▶ **Assigned task**: The output is the line holding "This screenshot has height=911, width=1439." and all lines after it to the end of the records below; restate them unchanged and add nothing.

START Supplied data

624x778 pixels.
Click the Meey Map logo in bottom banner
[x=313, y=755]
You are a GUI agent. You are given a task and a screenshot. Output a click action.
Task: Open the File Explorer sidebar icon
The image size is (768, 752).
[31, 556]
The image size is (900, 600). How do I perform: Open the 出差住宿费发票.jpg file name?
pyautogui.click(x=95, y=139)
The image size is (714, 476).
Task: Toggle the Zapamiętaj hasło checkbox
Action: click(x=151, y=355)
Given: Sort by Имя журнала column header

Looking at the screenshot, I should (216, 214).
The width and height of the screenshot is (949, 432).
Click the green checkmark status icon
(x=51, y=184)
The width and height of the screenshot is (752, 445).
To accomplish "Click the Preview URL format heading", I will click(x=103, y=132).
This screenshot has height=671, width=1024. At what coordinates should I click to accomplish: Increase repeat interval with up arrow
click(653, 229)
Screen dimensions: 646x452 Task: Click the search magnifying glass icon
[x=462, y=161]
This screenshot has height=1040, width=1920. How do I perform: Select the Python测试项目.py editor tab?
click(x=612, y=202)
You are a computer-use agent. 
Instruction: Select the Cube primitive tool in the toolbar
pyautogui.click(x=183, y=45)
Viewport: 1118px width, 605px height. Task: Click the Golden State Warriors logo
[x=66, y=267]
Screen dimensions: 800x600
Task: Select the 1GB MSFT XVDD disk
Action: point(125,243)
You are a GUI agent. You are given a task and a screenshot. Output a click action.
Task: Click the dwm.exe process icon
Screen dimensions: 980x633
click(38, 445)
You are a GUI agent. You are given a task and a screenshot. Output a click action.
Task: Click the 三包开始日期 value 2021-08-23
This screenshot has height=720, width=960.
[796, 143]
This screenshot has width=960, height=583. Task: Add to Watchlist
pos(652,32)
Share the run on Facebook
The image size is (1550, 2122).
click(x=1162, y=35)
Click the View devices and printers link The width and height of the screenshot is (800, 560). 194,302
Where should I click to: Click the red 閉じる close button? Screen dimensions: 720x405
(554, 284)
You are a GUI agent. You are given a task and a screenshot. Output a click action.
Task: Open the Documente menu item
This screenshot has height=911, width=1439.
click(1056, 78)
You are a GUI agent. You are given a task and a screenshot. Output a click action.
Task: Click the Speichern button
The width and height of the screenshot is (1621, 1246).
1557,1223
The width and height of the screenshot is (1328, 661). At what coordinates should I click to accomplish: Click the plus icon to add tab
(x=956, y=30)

END Supplied data

▶ **Task answer**:
This screenshot has height=911, width=1439.
click(1056, 78)
You are a GUI agent. You are given a task and a screenshot. Output a click action.
Task: Click the Speichern button
The width and height of the screenshot is (1621, 1246).
1557,1223
The width and height of the screenshot is (1328, 661). At what coordinates should I click to accomplish: Click the plus icon to add tab
(x=956, y=30)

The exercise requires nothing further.